Transforming growth factor (TGF)-β1 is a potent inhibitor of mammary epithelial proliferation. In human breast, estrogen receptor (ER)-α cells rarely co-localize with markers of proliferation, but their increased frequency correlates with breast cancer risk. To determine whether TGF-β1 is necessary for the quiescence of ER-α-positive populations, we examined mouse mammary epithelial glands at estrus. Approximately 35% of epithelial cells showed TGF-β1 activation, which co-localized with nuclear receptor-phosphorylated Smad 2/3, indicating that TGF-β signaling is autocrine.
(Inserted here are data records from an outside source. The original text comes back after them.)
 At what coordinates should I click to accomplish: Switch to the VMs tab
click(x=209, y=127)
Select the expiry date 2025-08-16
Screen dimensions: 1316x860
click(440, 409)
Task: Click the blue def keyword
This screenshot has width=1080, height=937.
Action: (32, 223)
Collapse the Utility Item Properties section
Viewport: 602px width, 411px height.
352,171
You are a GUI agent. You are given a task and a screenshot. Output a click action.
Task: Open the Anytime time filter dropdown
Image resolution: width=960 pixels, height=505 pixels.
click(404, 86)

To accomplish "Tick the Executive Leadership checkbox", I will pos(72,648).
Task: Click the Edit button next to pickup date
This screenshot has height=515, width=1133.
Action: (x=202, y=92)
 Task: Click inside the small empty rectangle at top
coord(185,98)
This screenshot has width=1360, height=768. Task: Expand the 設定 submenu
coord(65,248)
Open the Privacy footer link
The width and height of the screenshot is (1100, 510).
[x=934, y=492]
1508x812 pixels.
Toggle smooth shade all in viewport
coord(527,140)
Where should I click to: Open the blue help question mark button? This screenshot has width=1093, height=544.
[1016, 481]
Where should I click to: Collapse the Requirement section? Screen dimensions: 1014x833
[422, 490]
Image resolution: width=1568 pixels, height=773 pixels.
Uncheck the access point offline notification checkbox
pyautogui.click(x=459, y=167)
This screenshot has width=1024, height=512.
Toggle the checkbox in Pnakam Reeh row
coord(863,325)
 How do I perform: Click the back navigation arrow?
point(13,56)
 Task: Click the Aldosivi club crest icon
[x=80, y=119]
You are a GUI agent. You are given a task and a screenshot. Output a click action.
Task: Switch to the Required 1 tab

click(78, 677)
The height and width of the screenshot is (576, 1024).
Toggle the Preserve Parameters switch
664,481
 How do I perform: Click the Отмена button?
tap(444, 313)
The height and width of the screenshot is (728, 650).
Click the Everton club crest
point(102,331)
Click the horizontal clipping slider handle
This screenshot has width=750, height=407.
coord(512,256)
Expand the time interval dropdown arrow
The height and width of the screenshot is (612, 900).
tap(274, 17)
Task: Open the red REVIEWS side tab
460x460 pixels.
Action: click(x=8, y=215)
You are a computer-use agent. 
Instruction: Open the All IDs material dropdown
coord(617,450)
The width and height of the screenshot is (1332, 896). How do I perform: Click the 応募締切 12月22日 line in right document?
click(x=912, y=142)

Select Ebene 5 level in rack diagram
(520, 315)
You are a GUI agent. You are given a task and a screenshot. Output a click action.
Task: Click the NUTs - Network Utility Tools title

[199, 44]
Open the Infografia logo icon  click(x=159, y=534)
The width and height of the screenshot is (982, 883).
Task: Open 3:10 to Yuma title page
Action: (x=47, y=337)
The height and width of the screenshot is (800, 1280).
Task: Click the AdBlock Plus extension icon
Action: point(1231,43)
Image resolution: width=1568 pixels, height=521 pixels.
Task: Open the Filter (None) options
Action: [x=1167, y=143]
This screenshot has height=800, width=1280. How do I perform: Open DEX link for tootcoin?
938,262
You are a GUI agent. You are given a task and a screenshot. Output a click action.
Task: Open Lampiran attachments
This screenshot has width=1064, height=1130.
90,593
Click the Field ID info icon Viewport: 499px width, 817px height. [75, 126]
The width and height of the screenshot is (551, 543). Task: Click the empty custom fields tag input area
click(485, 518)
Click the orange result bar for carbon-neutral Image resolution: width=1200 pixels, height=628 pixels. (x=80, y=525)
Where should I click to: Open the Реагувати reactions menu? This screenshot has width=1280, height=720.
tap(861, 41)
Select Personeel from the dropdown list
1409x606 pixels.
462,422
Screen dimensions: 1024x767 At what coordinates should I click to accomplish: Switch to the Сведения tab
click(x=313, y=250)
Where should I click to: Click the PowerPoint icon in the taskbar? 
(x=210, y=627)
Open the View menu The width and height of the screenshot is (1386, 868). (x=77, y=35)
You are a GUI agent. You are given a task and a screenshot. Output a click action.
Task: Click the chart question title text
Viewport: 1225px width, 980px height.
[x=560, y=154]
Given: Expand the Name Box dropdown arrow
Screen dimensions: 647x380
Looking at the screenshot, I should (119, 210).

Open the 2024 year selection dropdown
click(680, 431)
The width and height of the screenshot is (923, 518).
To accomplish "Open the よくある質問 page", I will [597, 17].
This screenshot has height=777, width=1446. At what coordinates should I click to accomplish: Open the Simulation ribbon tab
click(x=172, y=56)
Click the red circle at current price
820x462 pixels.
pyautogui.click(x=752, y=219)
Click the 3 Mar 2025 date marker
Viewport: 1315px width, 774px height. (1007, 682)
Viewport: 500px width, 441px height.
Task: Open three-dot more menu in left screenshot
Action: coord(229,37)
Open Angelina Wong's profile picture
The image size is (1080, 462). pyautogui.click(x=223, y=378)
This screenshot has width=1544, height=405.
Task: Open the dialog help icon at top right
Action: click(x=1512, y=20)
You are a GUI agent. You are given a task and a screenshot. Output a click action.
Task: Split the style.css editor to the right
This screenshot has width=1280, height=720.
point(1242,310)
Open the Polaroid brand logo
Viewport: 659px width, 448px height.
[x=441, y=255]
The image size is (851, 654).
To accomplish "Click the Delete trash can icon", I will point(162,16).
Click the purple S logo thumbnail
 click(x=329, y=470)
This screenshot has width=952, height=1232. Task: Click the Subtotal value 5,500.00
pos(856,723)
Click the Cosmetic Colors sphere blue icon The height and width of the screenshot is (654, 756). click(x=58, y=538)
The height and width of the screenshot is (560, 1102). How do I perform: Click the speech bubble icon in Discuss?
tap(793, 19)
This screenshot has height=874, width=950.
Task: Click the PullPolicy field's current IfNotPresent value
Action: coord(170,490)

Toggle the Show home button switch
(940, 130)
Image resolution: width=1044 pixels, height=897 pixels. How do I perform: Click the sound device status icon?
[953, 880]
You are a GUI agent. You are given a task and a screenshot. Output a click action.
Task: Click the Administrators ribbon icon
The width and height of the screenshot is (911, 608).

Nuclear Smad co-localized with nuclear ER-α. To test whether TGF-β inhibits proliferation, we examined genetically engineered mice with different levels of TGF-β1. ER-α co-localization with markers of proliferation (ie, Ki-67 or bromodeoxyuridine) at estrus was significantly increased in the mammary glands of Tgfβ1 C57/bl/129SV heterozygote mice. This relationship was maintained after pregnancy but was absent at puberty. Conversely, mammary epithelial expression of constitutively active TGF-β1 via the MMTV promoter suppressed proliferation of ER-α-positive cells. Thus, TGF-β1 activation functionally restrains ER-α-positive cells from proliferating in adult mammary gland. Accordingly, we propose that TGF-β1 dysregulation may promote proliferation of ER-α-positive cells associated with breast cancer risk in humans.